膨らむ願い
道に迷い、たまたま見つけた今の家に引っ越して来る前、住んでいた部屋は、目の前に小学校の校舎があった。
それは、夫が生まれた時から住んでいだ部屋で、他の家族は別のところに引っ越した後、夫だけが残って住んでいた。
ようは、夫の実家を譲り受けて、私達は暮らしていた。
我が家の部屋の前は音楽室で、朝から夕方まで、子供たちの歌声やリコーダー、吹奏楽などの奏でるさまざまな音がよく聞こえた。
私は、音は気にならなかった。
春のリコーダーと、吹奏楽のトランペット以外は。
その2つは、激しく音を外すので、耳に残ったが、まあ笑える範囲だった。
私は、そばに緑が見えないのがしんどかった。
大阪の町には緑が少ない。
東京に行くたびに、東京の町はきれいだなと思う。
結婚するまで、自分は、緑がある場所を選んで暮らしてきていた。
緑が欲しいと、私は思った。
うさぎを飼っていたので、うさぎを庭で遊ばせてやりたいとも思った。
うさぎは、そもそも穴うさぎ。
土が掘りたかろうと思ったのだ。
それで、庭が欲しいと夫に言ったら、夫は、僕たちの生活レベルで市内の駅近くに庭は無理だと言った。

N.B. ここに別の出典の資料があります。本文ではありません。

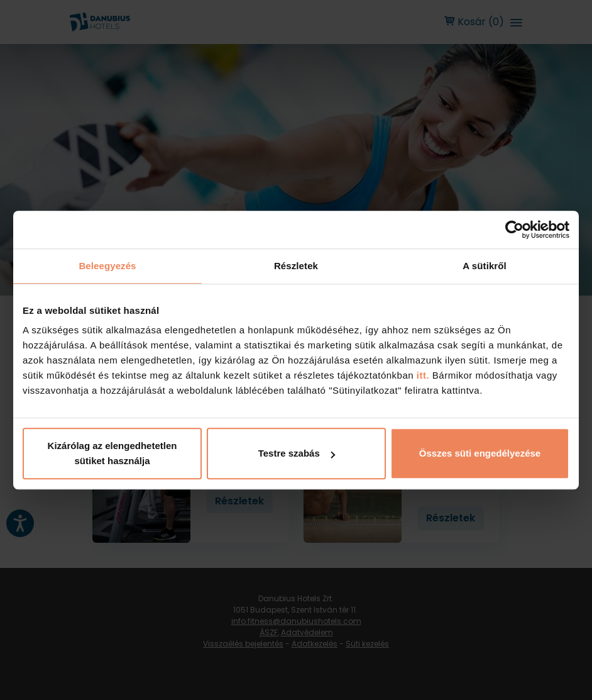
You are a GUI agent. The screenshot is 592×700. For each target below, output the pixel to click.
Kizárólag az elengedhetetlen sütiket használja (112, 453)
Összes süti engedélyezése (480, 453)
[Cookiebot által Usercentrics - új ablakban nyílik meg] (514, 230)
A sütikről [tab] (485, 265)
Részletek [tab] (296, 265)
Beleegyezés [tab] (107, 265)
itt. (421, 375)
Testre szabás (297, 453)
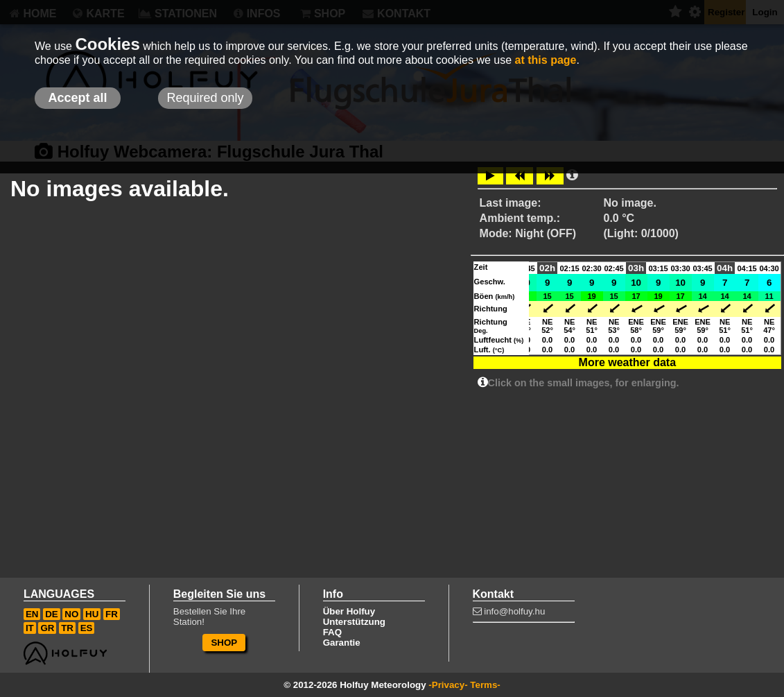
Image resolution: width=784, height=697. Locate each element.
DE (51, 614)
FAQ (332, 632)
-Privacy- (448, 685)
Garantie (342, 642)
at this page (546, 60)
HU (92, 614)
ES (87, 628)
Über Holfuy (349, 611)
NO (71, 614)
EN (32, 614)
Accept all (77, 98)
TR (67, 628)
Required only (204, 98)
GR (47, 628)
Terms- (485, 685)
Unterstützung (354, 621)
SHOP (224, 642)
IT (30, 628)
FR (112, 614)
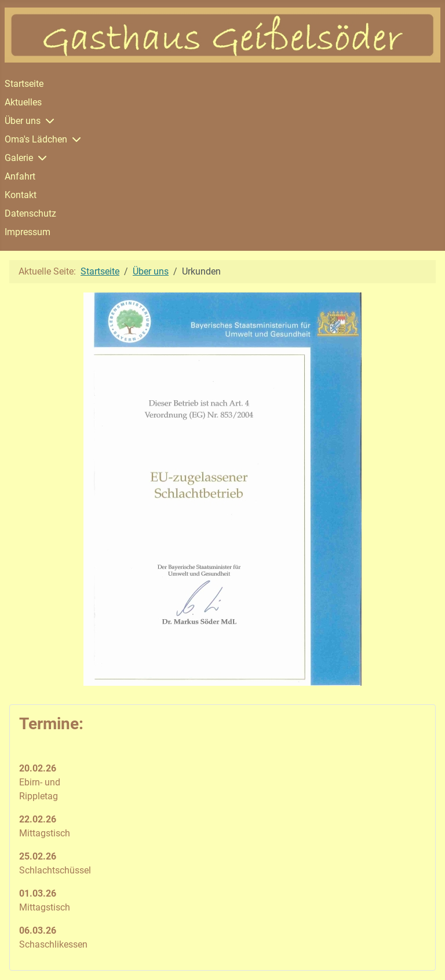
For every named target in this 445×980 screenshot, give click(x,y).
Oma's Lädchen (36, 139)
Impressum (27, 232)
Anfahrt (20, 176)
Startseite (24, 83)
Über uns (23, 120)
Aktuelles (23, 102)
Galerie (19, 158)
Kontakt (20, 195)
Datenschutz (30, 213)
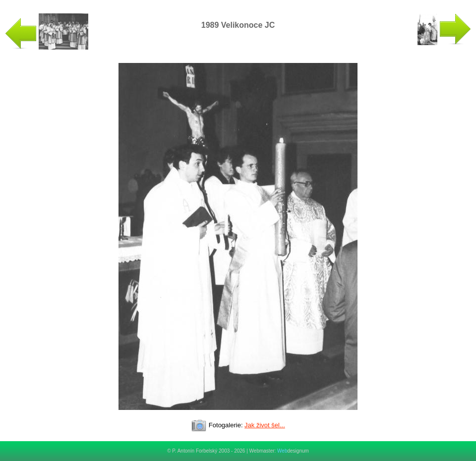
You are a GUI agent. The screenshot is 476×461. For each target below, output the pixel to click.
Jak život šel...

夫の仕事の関係で、私達は大阪市内の駅近くからは動けなかった。
緑がない!と、私は文句を言い続けた。
やがて、家のすぐそばに、大層美しい庭を持つ家が建った。
その家は、庭をみなが楽しめるように、外から見えるようにしていた。
もう少し、と、私は思った。
ある日、私は、近所を散歩して道に迷った。
そして、今住む場所に出た。
あれ、この部屋、空いてるんじゃないか?と、私は気づいた。
マンションだが、一階で、庭のある部屋。
部屋の目の前は、木が生えた遊歩道。
私は、翌日、不動産屋に連絡した。
部屋は1週間前に売りに出ていた。
その1週間少し後、部屋は、私達のものになり、1ヵ月後、私はその部屋にいた。
ね、無理じゃなかったでしょう?と、私は夫に言った。
さて。
私は、結婚してすぐ、小さな観葉植物のガジュマルを買った。
直径15センチほどの植木鉢に植わっていて、卓上に置くタイプの小さな小さなガジュマル。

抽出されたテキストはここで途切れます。